The biology of modular domains (day1 and morning of day2)
I am attending the 3rd (I think it is just the third) conference on modular protein domains. It is a small conference of just 80 people with a very nice environment for discussions. Given the nature of the conference I suspect that a lot of the talks will be about unpublished material so I will be light on the details since I have not personally asked people if I may post about their work.
In the first day of the conference on modular protein domains we had the opening lecture by Wendell Lim. It was a very light and interesting discussion of the evolution and engineering of signaling pathways. Lim started by discussing some interesting results coming from the sequencing of M. brevicollis, a unicellular choanoflagellate that is related to Metazoa and might provide some information about their evolution. It is a continuation of an analysis done by Nicole King and Sean B. Carroll that first identified a receptor tyrosine kinase in M. brevicollis, the first time one was identified outside of the Metazoa. The discussion was generally about the evolution of kinase signaling and how such a system of what Lim was naming "readers"~phospho-binding domains, "writers"~kinases and "erasers"~phosphotases can arise in evolution.
The second part of his talk was about the efforts to understand the evolutionary capacity of signaling networks by trying to engineer new or altered pathways. In this case the focus was on how with few components and small changes in these components it is possible to shape the dynamic responses of signaling networks.
Morning session of the second day
The Synthetic Biology sessions started off with a talk by David Searls on "A linguistic view of modularity in macromolecules and networks" (that was not very related to synthetic biology but nevertheless interesting). Searls detailed his views on the analogies between linguistics and biology. Here is a recent review by Mario Gimona on this analogy. At the protein level we could think of sequence, structure, function and protein role as similar to lexical, syntatic, semantic and pragmatic levels of linguistic analysis:
The general idea of building these bridges over topics is to be able to take existing methods and discussions from one side to the other (see review).
The second talk was by Kalle Saksela and again it had little to do with synthetic biology. Saksela's group is working on high-throughput interaction mapping for human SH3 domains against full proteins (human and viral proteins). They mentioned their progress in expressing and analyzing a subset of these interactions. He mentioned an interesting example were the Nck and Eps8L1 SH3 domain binding site in CD3epsilon overlaped with an ITAM motif such that the phosphorylation of the ITAM motif abolished binding by the SH3 domains. It is a nice example of signaling mediated by different types of peptide binding domains (see paper for details).
The third talk was by Rudolf Volkmer. He gave a short talk on a library of coiled coil proteins. The library contains many single mutant variants of the GCN4 leucine-zipper sequence. They then tested pairs mutants for heterodimerization by SPOT assays. Aside from a extending the knowledge of these domain family the library can also be used know as a toolkit of binding domains for synthetic biology (the work is already published).

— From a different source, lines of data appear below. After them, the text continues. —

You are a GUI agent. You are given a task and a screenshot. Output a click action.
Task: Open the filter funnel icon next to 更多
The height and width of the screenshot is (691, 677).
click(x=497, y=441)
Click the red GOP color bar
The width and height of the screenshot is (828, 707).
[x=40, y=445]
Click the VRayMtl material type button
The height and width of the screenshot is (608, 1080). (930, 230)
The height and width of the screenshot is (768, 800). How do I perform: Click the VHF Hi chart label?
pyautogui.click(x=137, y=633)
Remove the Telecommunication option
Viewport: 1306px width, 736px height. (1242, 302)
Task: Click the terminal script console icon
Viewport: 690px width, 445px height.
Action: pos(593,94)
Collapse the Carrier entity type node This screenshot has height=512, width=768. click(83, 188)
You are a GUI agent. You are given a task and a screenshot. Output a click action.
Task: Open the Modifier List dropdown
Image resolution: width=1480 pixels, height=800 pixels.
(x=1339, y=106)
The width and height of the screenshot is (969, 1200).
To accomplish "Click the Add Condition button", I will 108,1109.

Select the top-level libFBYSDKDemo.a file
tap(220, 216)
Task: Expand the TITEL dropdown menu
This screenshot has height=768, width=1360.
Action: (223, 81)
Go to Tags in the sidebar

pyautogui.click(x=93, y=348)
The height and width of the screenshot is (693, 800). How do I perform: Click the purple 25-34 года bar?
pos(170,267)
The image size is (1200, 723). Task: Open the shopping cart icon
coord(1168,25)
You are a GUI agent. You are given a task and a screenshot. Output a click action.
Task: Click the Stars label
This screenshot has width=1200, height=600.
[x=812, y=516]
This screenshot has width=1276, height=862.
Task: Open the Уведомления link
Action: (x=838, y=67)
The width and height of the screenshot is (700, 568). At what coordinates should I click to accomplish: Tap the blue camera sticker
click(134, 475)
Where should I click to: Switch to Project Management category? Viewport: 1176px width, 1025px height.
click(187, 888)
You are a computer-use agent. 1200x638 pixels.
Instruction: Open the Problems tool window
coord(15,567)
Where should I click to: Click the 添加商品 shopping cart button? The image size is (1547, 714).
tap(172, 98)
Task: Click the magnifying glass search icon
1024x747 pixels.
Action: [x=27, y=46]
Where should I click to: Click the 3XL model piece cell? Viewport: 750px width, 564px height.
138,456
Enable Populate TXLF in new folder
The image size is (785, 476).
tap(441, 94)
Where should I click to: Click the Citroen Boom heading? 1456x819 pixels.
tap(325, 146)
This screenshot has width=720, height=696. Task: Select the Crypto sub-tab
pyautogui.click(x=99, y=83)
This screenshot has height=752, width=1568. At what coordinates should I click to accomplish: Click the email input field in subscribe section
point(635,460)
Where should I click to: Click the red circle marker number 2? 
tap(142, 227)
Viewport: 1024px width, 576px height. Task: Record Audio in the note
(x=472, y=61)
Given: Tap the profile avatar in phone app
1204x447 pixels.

The final talk on this panel was from Samantha Sutton from the Drew Endy lab. This was more like what one would expect from a synthetic biology talk . Samantha Sutton is interested in developing what she calls Post Translational Devices, general abstract devices that can regulate the post translational state of proteins in a predictable fashion. She has a page in OpenWetWare detailing her thoughts on this.
The second panel in the morning was about In silico computational methods.
Cesareni presented their ongoing efforts to experimentally determine human SH3 and SH2 interactions with spotted peptides. He then showed how this data can be used to search for examples where there is overlapping recognition by different domain types. The work is similar in methodology to the paper published by Christiane Landgraf and colleagues in PLoS Biology but know using two domain families and the human proteome.
Vernon Alvarez from AxCell Biosciences, gave a talk about a proprietary database called ProChart (that I cannot find online) containing many domain-peptide interactions tested by the company. He was basically promoting the database for anyone interested in collaborations.
The third talk was by Norman Davey author of SLIMDisc a linear motif discovery method. He is trying to improve their method, mostly by improving the statistics.
I gave the second short talk of the session. It was on predicting binding specificity of peptide binding domains using structural information. It is basically a continuation of some of the work I mentioned before here in the blog about the use of structures in systems biology but know applied to domain-peptide interactions.